India: free trade agreements back on top
When you speak with entrepreneurs and executives of India’s IT and IT Enabled Services sector, you hear enthusiasm only. Quite rightly so.
For example, Indian restaurant search service Zomato is in talks to raise about $100 million in a fresh round of funding. Zomato is now present in 22 countries and over 500 cities around the globe. Flipkart, India’s largest online retailer, is now pegged at $11 billion. Paytm, an Indian mobile wallet brand, is valued at $2 billion since Chinese e-commerce company Alibaba and private equity company SAIF Partners infused $625 million. Last year, Snapdeal received funding from Japan’s SoftBank at a valuation of $1 billion. Info Edge, JustDial and MakeMyTrip are valued at around $1.7 billion, respectively. Investments are pouring in domestically as well as from investors across the globe.
As India wants to make a big technology leap, Google is ready to help the government implement its ‘Digital India’ initiative. Vinton G Cerf, Chief Internet Evangelist, Google is positive that India’s government has a well-laid-out plan to realise it. Likewise, Cisco is gearing up to cash in on the initiative, investing a fresh investment of $1.7 billion. The India job portals of both these companies (and of many other multinationals operating in India) list many, many vacancies. No doubt, salaries in India are likely to increase – and staff attrition rate as well.
But the money is not only going to India. There is considerable – and increasing – investment coming to markets in the West from there. Zomato (see above) acquired New Zealand’s MenuMania for a reported $808,000, making it the largest player in its space. TechMahindra is acquiring SOFGEN Holdings in Switzerland; the acquisition is expected to strengthen Tech Mahindra’s presence in the banking segment. In 2014 Cognizant acquired itaas Interactive TV Solutions, TriZetto Corp and Cadient Group in the US, and Odecee in Australia. Tata Consultancy Services acquired erstwhile French tech company Alti back in 2013. In September 2012, Infosys acquired Switzerland-based Lodestone Management Consultants. Etc, etc.
India is back on a path of growth. Let us not forget, India has 1.2 billion consumers! While the country’s GDP is predicted to expand by 5.8 per cent in the current fiscal period (2014/15), it is projected to grow by 6.4 per cent in the next one (2015/16). In its flagship publication, Global Economic Prospects, released early January this year, the World Bank said India will become the world’s fastest-growing economy by 2017.
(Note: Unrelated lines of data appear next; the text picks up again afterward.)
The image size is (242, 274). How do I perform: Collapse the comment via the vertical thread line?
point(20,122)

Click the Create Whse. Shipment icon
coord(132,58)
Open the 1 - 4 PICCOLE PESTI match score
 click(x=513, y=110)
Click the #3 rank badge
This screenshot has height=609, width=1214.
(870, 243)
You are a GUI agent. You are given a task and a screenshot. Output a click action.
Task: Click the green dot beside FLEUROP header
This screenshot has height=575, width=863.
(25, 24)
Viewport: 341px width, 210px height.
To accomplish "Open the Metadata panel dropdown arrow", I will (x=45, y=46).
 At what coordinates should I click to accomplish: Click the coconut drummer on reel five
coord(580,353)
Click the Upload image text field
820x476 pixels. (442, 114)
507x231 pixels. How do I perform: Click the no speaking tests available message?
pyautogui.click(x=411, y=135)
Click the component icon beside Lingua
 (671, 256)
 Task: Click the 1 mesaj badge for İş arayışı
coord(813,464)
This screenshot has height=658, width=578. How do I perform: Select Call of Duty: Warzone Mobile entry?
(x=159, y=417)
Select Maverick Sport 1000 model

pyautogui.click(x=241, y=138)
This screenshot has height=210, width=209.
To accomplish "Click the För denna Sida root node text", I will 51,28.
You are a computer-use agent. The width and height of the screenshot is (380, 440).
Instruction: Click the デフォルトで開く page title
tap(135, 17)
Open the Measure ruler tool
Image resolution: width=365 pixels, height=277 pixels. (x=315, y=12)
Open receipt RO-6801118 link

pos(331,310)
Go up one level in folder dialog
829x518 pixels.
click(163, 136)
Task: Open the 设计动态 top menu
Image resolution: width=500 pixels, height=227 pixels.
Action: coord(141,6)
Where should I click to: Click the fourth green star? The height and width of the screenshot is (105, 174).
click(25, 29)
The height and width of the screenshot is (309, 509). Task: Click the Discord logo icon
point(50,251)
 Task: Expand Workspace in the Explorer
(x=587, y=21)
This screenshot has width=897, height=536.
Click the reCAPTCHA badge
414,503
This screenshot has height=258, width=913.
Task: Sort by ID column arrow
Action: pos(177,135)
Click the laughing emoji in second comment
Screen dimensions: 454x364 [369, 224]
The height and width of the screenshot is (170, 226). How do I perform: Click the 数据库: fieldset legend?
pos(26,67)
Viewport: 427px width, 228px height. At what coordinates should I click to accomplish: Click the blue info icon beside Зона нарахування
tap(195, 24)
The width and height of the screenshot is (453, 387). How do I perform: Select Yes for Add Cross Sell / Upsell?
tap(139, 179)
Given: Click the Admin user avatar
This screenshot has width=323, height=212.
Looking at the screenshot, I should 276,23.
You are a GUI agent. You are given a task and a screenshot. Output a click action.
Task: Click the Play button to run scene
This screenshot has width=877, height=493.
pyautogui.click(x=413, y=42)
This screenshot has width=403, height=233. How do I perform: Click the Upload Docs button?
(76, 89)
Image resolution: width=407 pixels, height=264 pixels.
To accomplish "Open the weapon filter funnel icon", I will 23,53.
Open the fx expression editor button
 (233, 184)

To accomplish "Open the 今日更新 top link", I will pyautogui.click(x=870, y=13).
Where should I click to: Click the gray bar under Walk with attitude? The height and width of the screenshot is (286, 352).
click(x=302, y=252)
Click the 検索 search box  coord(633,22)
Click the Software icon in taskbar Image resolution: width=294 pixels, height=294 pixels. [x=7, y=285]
It therefore must not come as a surprise that the US, EFTA (Switzerland, Norway, Iceland, Liechtenstein) and the European Union are all equally eager to get better access to sheer unlimited opportunities in India. These markets have a hopeful eye on the subcontinent also due to troubling economic news from Brazil, the security crisis and resource issues with Russia, as well as disappointing growth trends in China.
America’s President Barack Obama and India’s Prime Minister Narendra Modi are expected to make major announcements regarding significantly broader and deeper free trade in 2015.
Switzerland, another enthusiast for a free trade agreement with India, would love to be the first leader in the west to sign such a deal, even before the US. India has signaled that it does not see any reason why signatures should not be put on such a document swiftly.
And finally, the European Commission wouldn’t mind a free trade agreement with India either. It seems, however, the EU’s wish list for concessions to be made by India is so long that Manjeev Singh Puri, India’s Ambassador to the European Union went on record saying: “What you require is a determined will and willingness”. There are, of course, talks going on with the EU but with lower intensity than with the US and EFTA.
To be sure, India needs free trade agreements as much as its prospective partners. Without much-needed investments and know-how India will find it quite difficult to convert that emerging economy into a properly industrialised one. Investments will have to flow into research and development and, as a result, into intellectual property registered by entities in India. This will not only create assets for India’s national economy but also improve the protection of patents and copyrights, which both are much needed to improve foreign business partners’ confidence in doing business in India.